ITEM 2  MANAGEMENT'S DISCUSSION AND ANALYSIS OF FINANCIAL CONDITION AND RESULTS
        OF OPERATIONS


        The Company is a development stage company and as such has not yet
        commenced full operations.  Consolidated revenue for the three months
        ended March 31, 1996, was $ NIL.  In the three month period ended March
        31, 1995, the company had revenue of $20,000.

        The main thrust of the Company's activities for the balance of the year
        will be in sales of products derived from its film libraries through
        various means to both distributors and retailers.  The Company also
        plans to sell its product via joint ventures and licensing arrangements
        regarding general broadcast, cable and satellite generated television
        stations.


                                  - 10 -


<PAGE>

        Gross profit for the three months ended March 31, 1996, and March 31,
        1995 was $ NIL and $19,386 respectively.

        Selling, general and administrative expenses for three months ended
        March 31, 1996 were $326,247, an decrease of $244,604 or 43% from the
        three month period ended March 31, 1995.

        The decrease of $244,604 in selling, general and administrative
        expenses for the period ended March 31, 1996, over the period ended
        March 31, 1995 is attributed partly to the  issuance of shares in lieu
        of cash payment for various consulting services provided, as well as
        substantial decreases in expenses resulting from discontinuation of
        operations of its main subsidiary.

        Interest expense for the three month periods ended March 31, 1996 and
        1995, was $10,349 and $11,482 respectively.

        Since commencement, the Company has devoted the majority of its efforts
        to researching and refining its marketing activities with a view to
        developing comprehensive business and merchandising plans, that in
        management's opinion, when fully implemented, will result in the
        successful sale and distribution of the Company's goods and services to
        the general public.

        The Company has successfully acquired a film library consisting of
        5,000 motion pictures, television series episodes and motion picture
        serial chapters.

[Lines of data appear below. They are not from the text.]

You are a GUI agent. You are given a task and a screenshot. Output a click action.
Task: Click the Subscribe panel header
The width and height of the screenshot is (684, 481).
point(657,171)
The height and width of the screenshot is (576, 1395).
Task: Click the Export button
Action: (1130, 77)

The Company's ability to acquire further film
        libraries will be dependent upon the availability of its financial
        resources to do.

        The major cost components associated with the Company's video sales
        revenue (with the exception of its media cost), are variable in nature,
        and the Company believes that sufficient revenues will be obtained in
        order to meet both media costs and the Company's general overhead.  The
        Company's fixed costs for the coming year are estimated to be
        approximately $1,500,000.

        The Company has no material commitments for capital expenditures in the
        next twelve months.  Such capital requirements that the Company does
        have in the next twelve months, relate to its Business Plan.

        LIQUIDITY AND CAPITAL RESOURCES

        At March 31, 1996, cash and cash equivalents were $ NIL compared to
        $35,438 at March 31, 1995.

        The Company expects to require additional capital of approximately
        $1,500,000 during the remainder of this fiscal year and throughout the
        next fiscal year, which it will use for all of its operating divisions. 
        The Company expects to generate such capital through a combination of
        public offerings, private placements, bank operating lines of credit,
        and cash flow, if any.



                                  - 11 -


<PAGE>

PART II OTHER INFORMATION

ITEM 1  LEGAL PROCEEDINGS

        On December 30, 1993, the Company filed a lawsuit in the District Court
        for the City and County of Denver, State of Colorado against Bradwell
        Midwest Limited and Bradley Sears, a former officer and director of the
        Company.  Mr. Sears was alleged to have deliberately misrepresented his
        abilities, experience, and credentials and thereby unlawfully procured
        697,030 shares of the Company.  This suit sought the rescission of the
        697,030 common shares issued to Bradwell Midwest Limited by the Company
        and a declaratory judgement to that effect.  This suit also claimed
        damages for misrepresentation and fraud against the defendants
        respecting their conduct related to the issuance of the said shares.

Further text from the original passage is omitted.